Sinarmas World Academy students achievements include:
- 4 Gold Awards in Science from Gakken Mathematics and Science Competition February 2016
- 2 Gold Medals, 2 Silver Medals, and 4 Bronze Medals from The International Biomedical Quiz hosted by Anglo-Chinese Junior College, Singapore March 2016
- 5 Gold Medals from FIRST LEGO League, Singapore March 2016
- Bronze Medal in Fencing Competition at St. John's Youth Nation Cup 2015
- 1st place in Jakarta Regional Round Chess Competition Boys U7 Junior Category August 2015
- Christy Zakarias: first Indonesian to receive the prestigious International Diana Memorial Award 2013
- 1 School Top Scholar Award in World Scholars Cup Jakarta Round 2018
- 1st place in World Robotics Olympiad Turkey 2024.

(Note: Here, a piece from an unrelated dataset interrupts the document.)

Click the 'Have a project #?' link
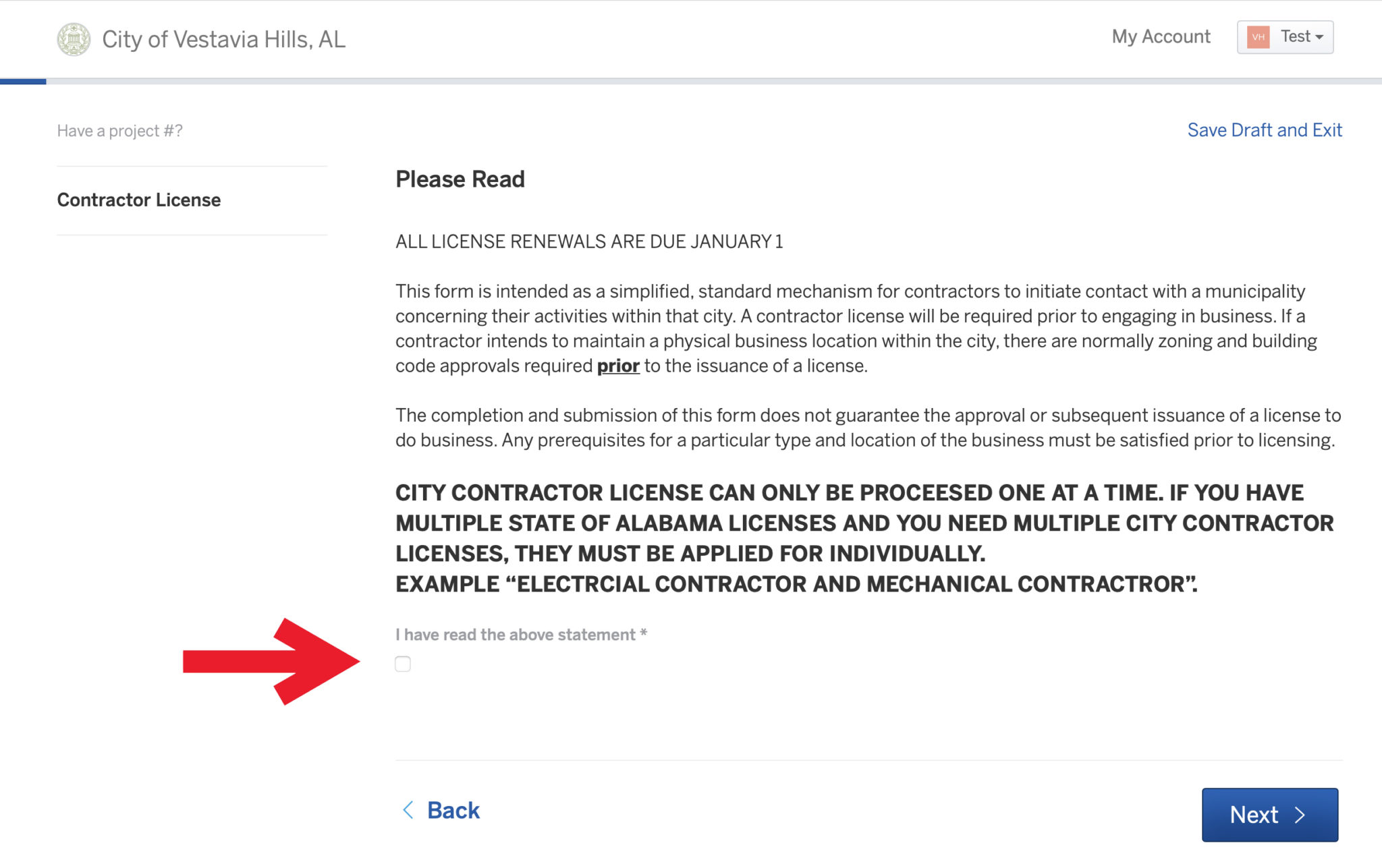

==Extra Curricular / Community Service Programmes==
Sinarmas World Academy offers a full-year activities programme with options including sports, performing arts and academic offerings. Popular programmes include:
- Global Issues Network
- International Award for Young People
- Model United Nations
- Habitat for Humanity
- World Scholars Cup

Sports include junior and senior varsity football, basketball, swimming, and wushu. Others include inter-school competitions, artistic and cultural activities as well as student initiated IB CAS projects. Sinarmas World Academy's students also participate in an annual Week Without Walls experiential education and service learning trips that provides the opportunity for students to learn and work beyond the school campus.